According to one study, IoMT devices such as hospital IP cameras, printers and VoIP devices examined were full of unpatched vulnerabilities

Medical and non-medical devices are increasingly connected and automated to feed patient data from monitoring devices into electronic records. These connections and communications within a medical environment help improve patient care but also make it increasingly vulnerable to cyberattacks, which could result in the interruption of patient care.

In tracking the visibility and security of over 3bn assets, one firm’s data has found ‘nurse call systems’ to be the riskiest Internet of Medical Things devices, followed by infusion pumps and medication dispensing systems. Top IoT devices in the data found to be sources of highest risk were IP cameras, printers and Voice Over Internet Protocol (VoIP) systems.

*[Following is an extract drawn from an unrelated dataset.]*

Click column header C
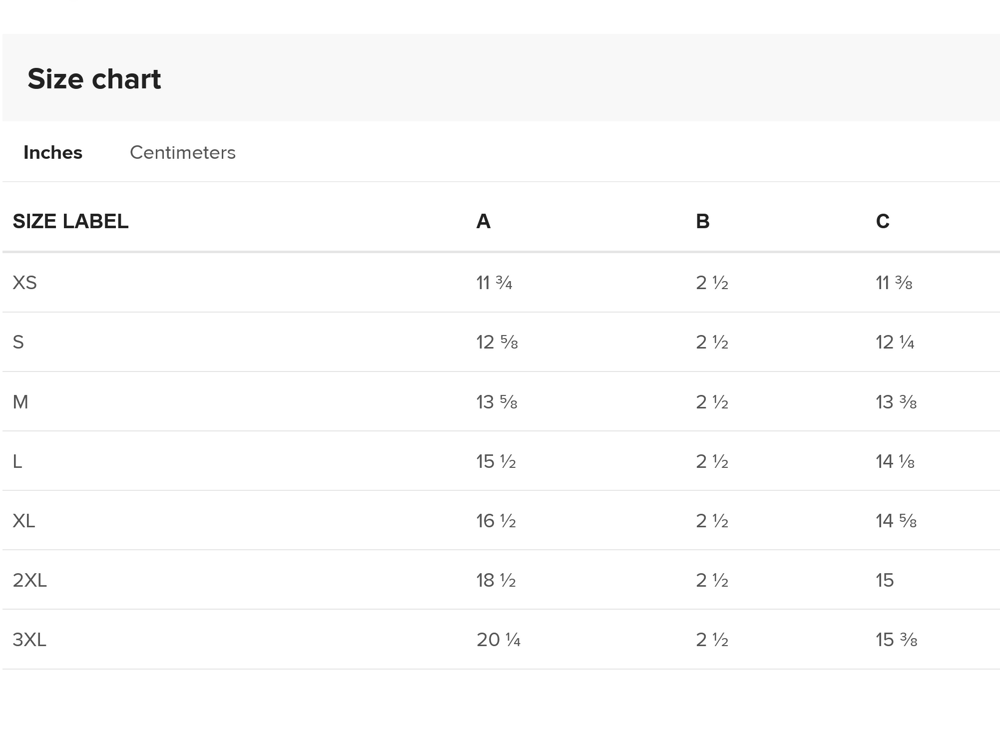The image size is (1000, 729). [882, 222]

In particular: several noteworthy conclusions can be drawn from the data set analyzed:

    1. Nurse call systems were the riskiest connected medical device, with 39% having critical severity unpatched Common Vulnerabilities and Exposures (CVEs) and 48% having unpatched CVEs.
    2. Infusion pumps were second, with 27% having critical severity unpatched CVEs and 30% having unpatched CVEs.
    3. Medication dispensing systems were in third place, with 4% having critical severity unpatched CVEs, and 86% having unpatched CVEs. Moreover, 32% of such systems were running on unsupported versions of Windows.
    4. 19% of connected medical devices in the data were running unsupported OS versions.
    5. More than half of IP cameras monitored in clinical environments had critical severity unpatched CVEs (56%) and unpatched CVEs (59%), making them the riskiest IoT device in the data for clinical environments.
    6. Printers were the second riskiest IoT device in clinical environments, with 37% having unpatched CVEs, and 30% having critical severity unpatched CVEs.
    7. VoIP devices were in third place. Although 53% of them had unpatched CVEs, only 2% had critical severity unpatched CVEs.

According to Mohammad Waqas, Principal Solutions Architect for Healthcare, Armis, which released its data findings: “With increasingly connected care comes a bigger attack surface. Protecting every type of connected device, medical, IoT, even the building management systems, with full visibility and continuous contextualized monitoring is a key element to ensuring patient safety.”